## [GOAL OF THE EXERCISE]
Please repeat, from the entries that follow, the lines from the one containing "For every named" through the one containing "راسلنا (1018, 2166)" exactly, adding nothing.

## [RECORDS FOR PROCESSING]
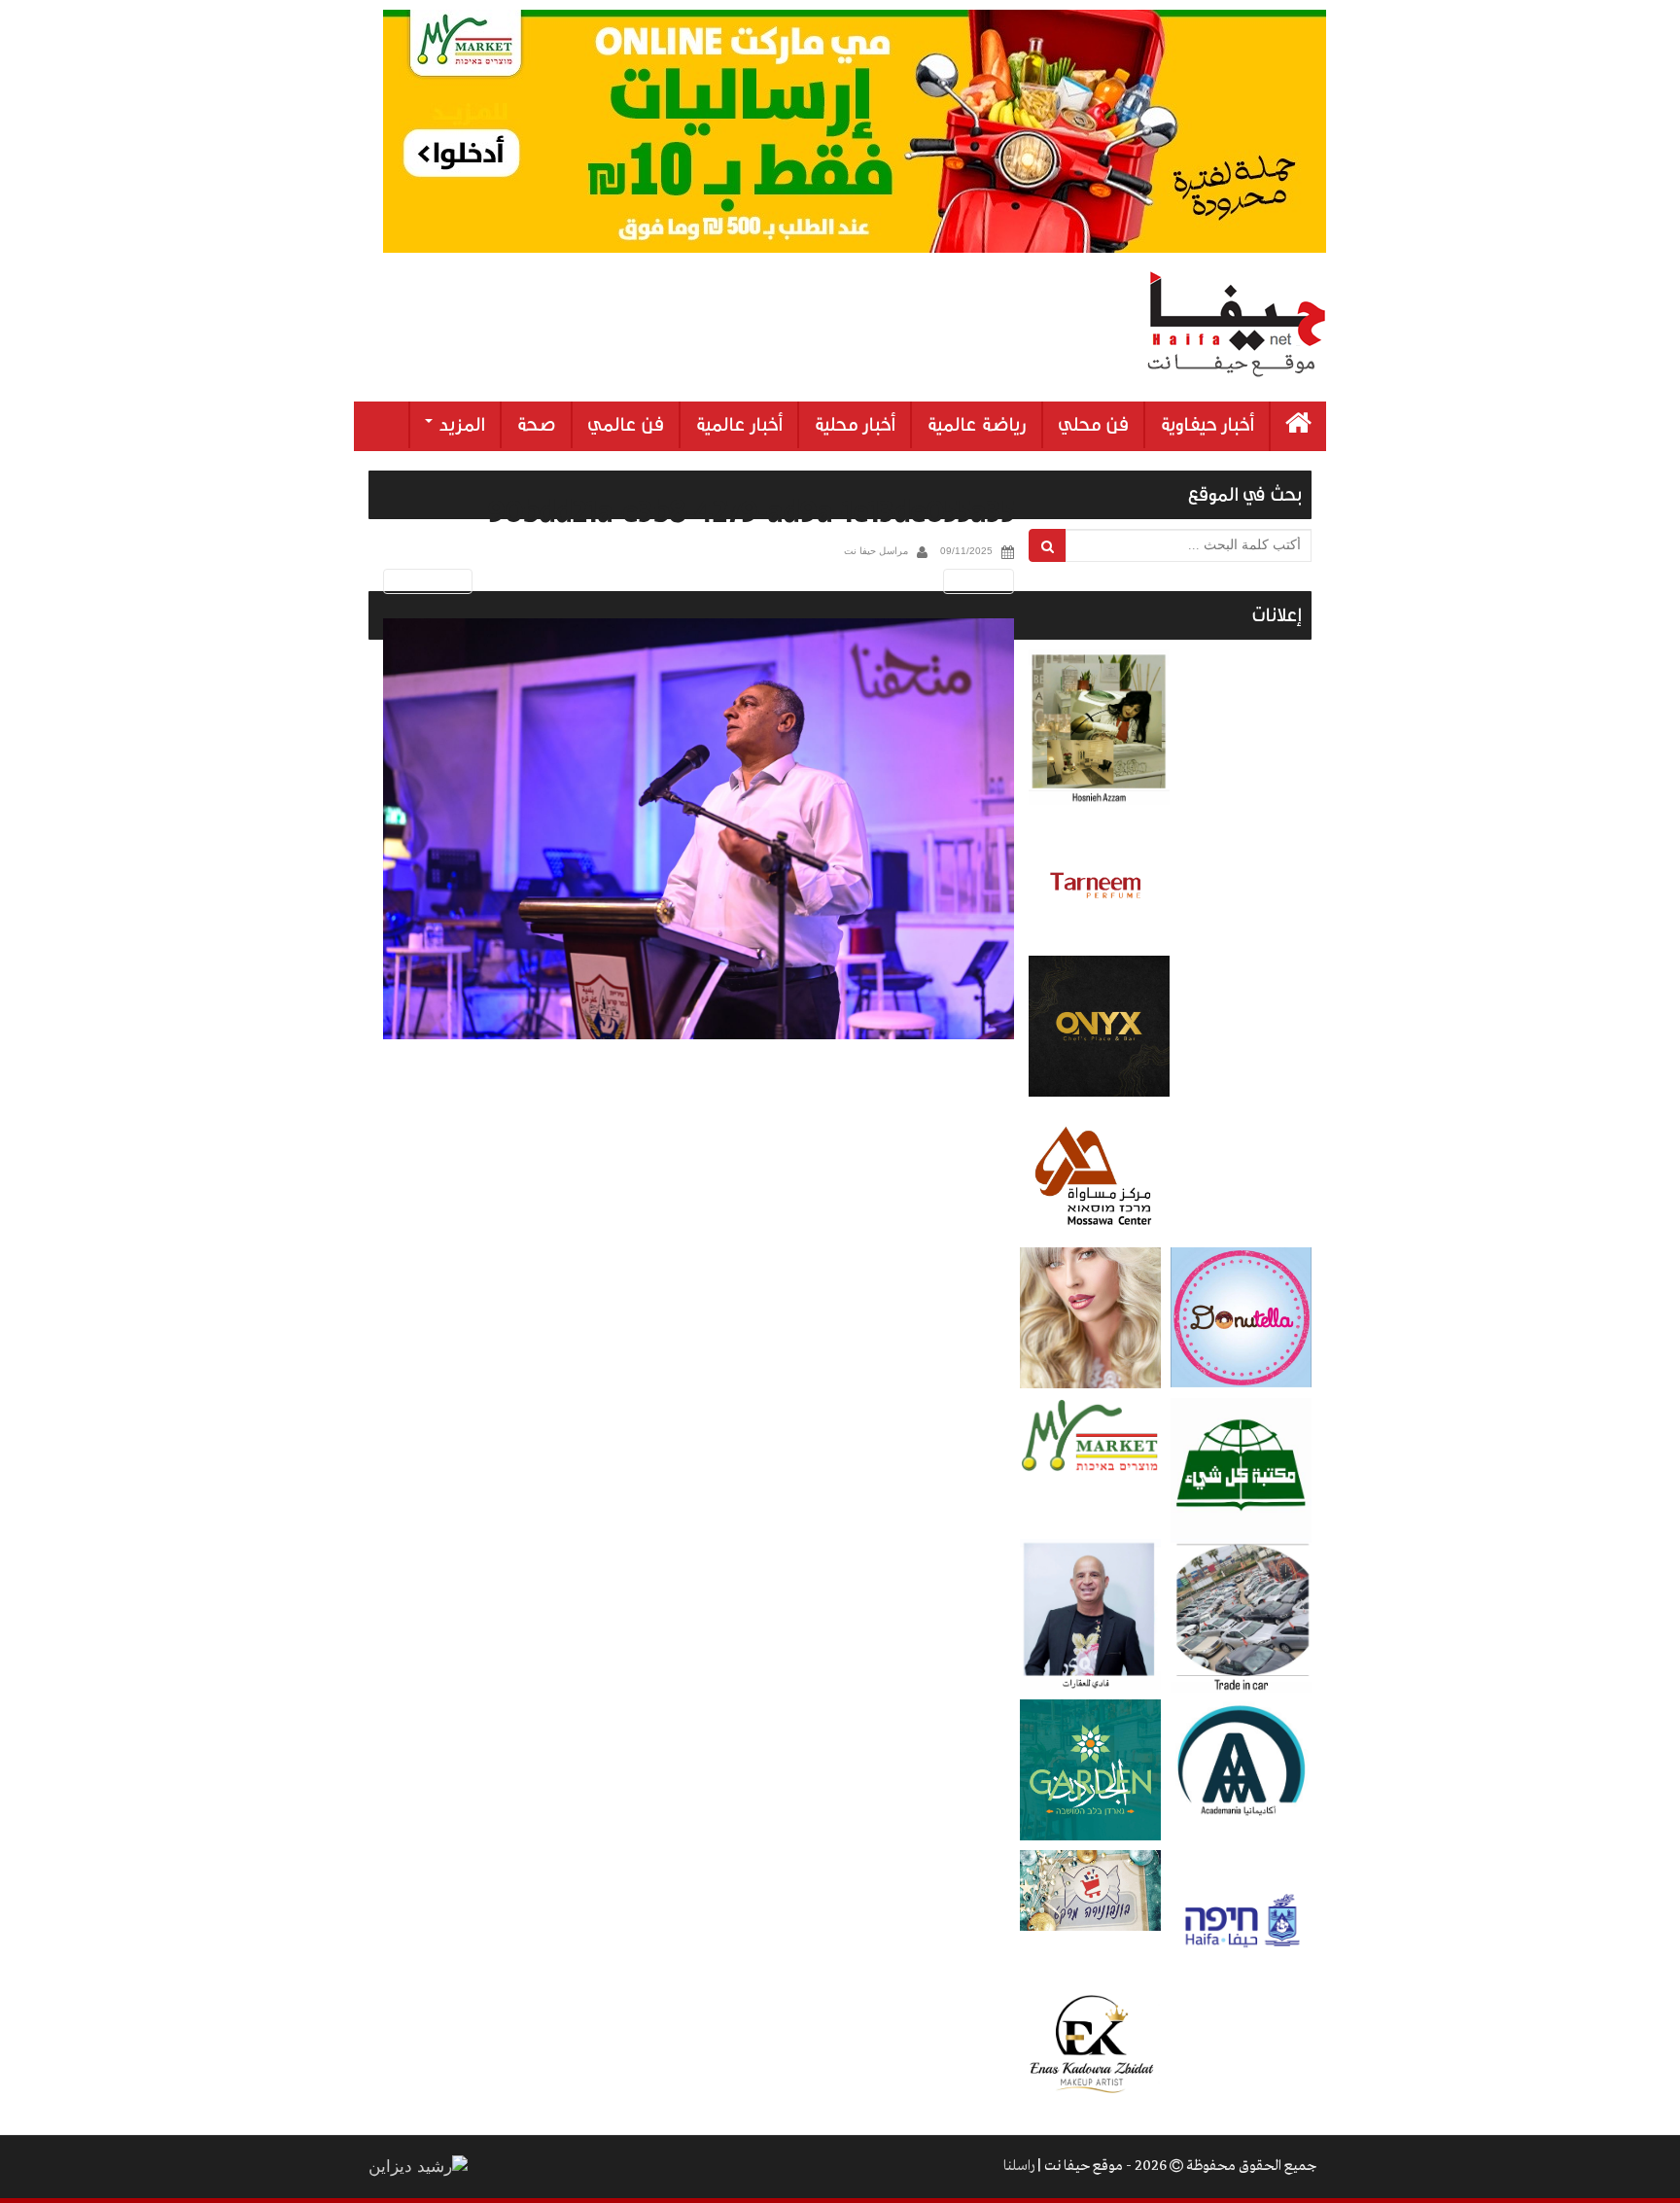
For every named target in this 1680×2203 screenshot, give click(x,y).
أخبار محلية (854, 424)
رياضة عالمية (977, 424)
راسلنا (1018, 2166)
---
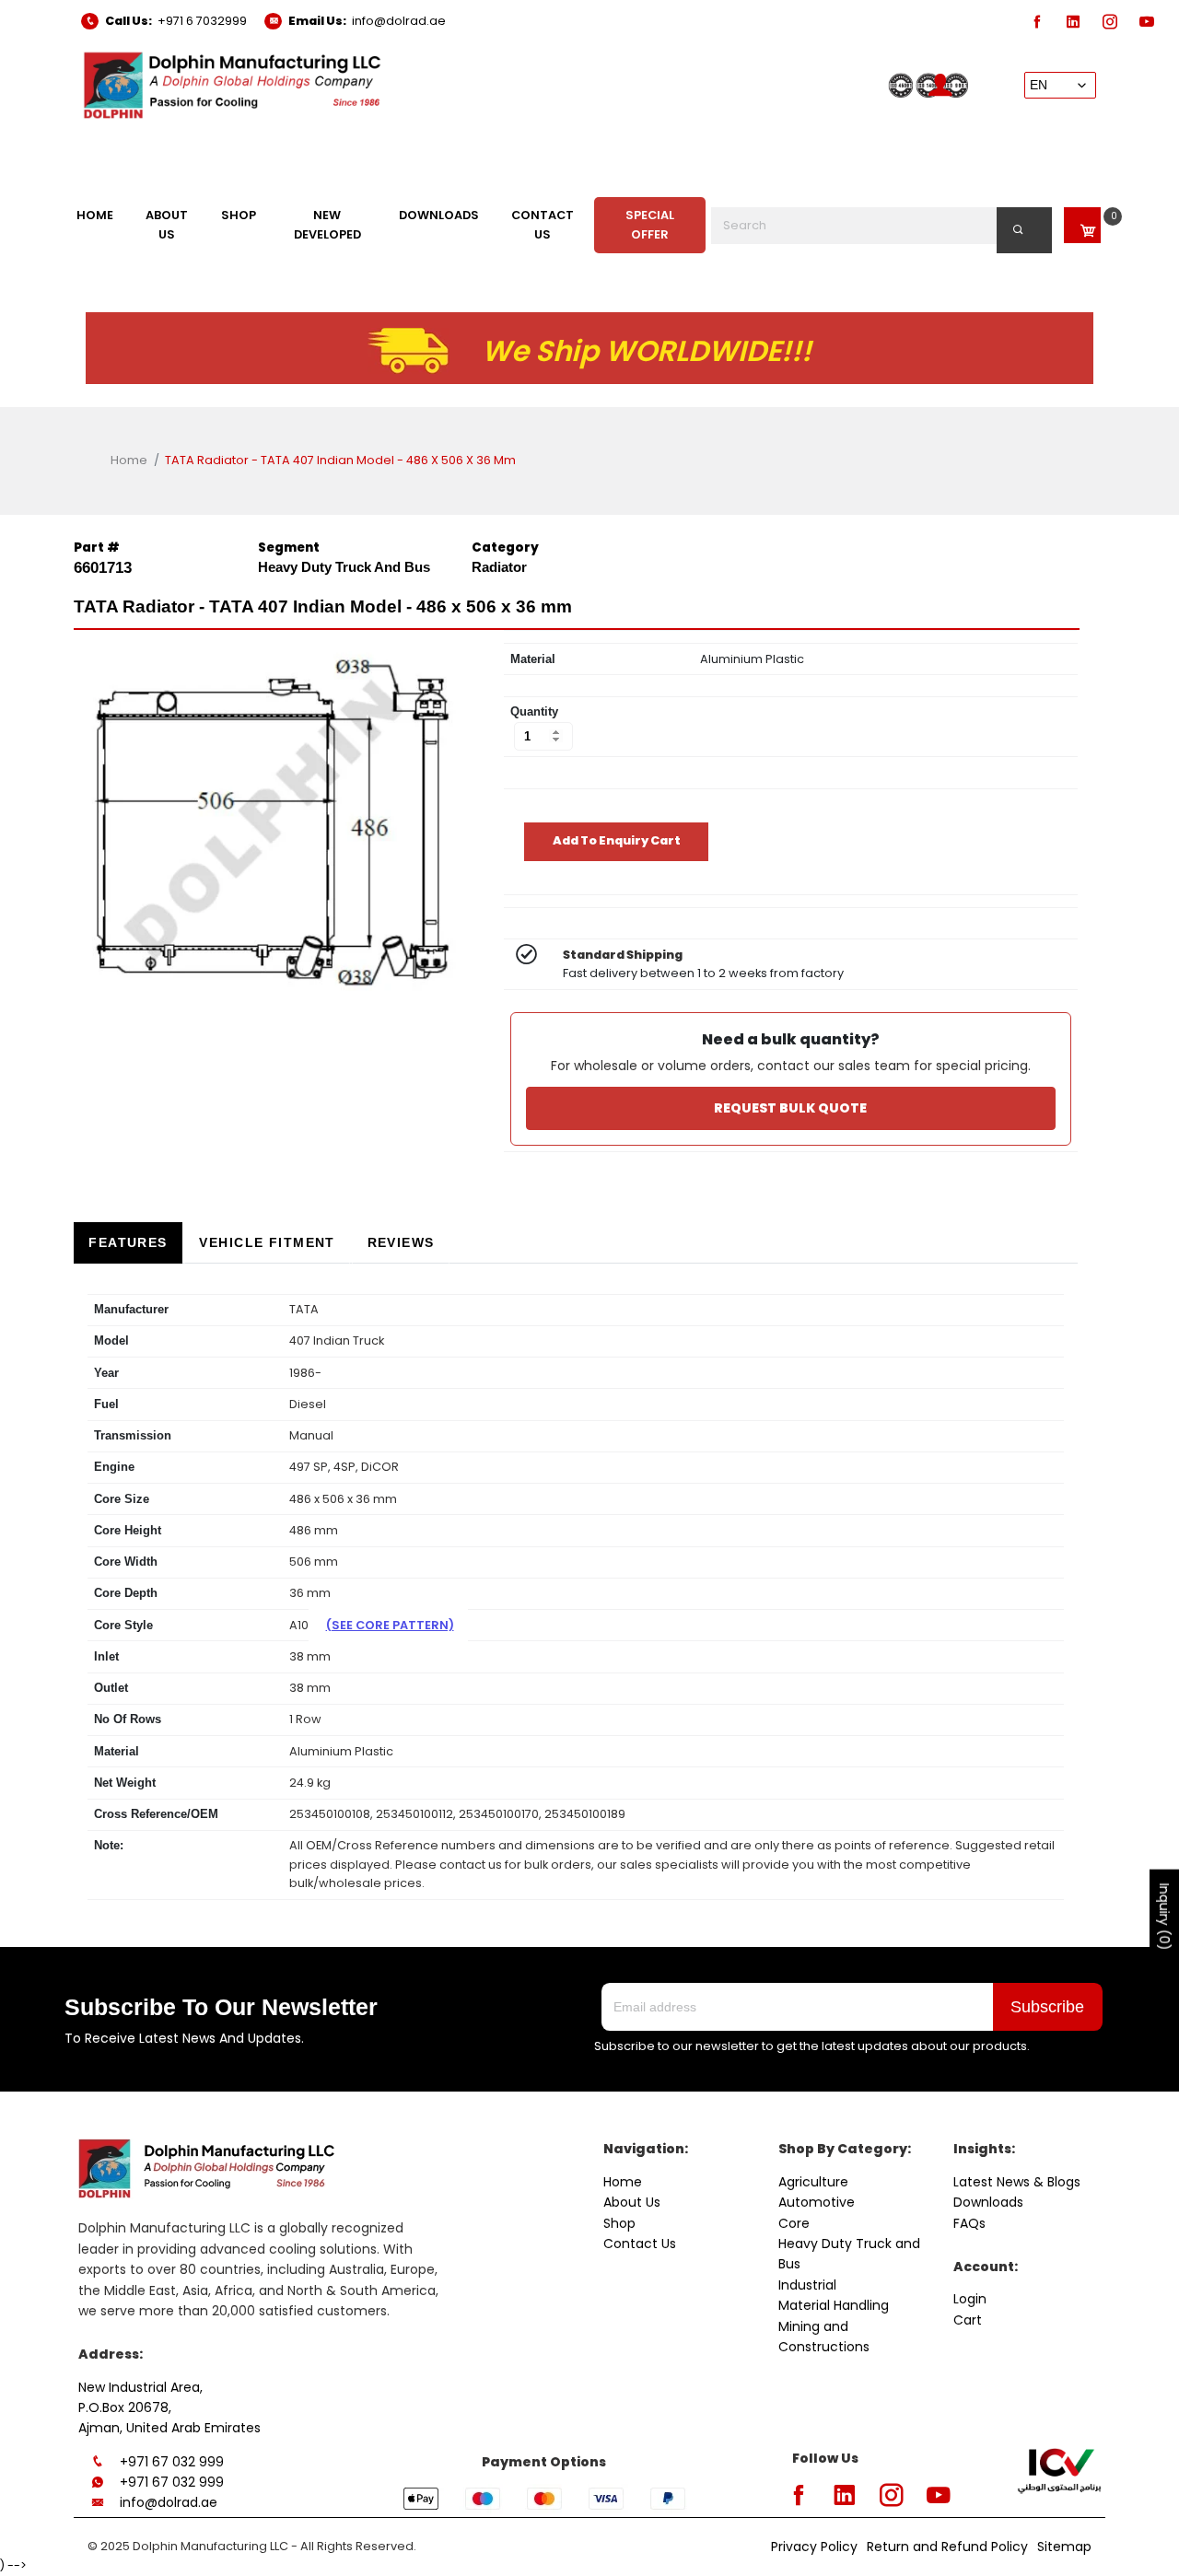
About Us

## [RESPONSE BOX]
For every named target in this 1680×2203 screenshot, give click(x,y).
أخبار محلية (854, 424)
رياضة عالمية (977, 424)
راسلنا (1018, 2166)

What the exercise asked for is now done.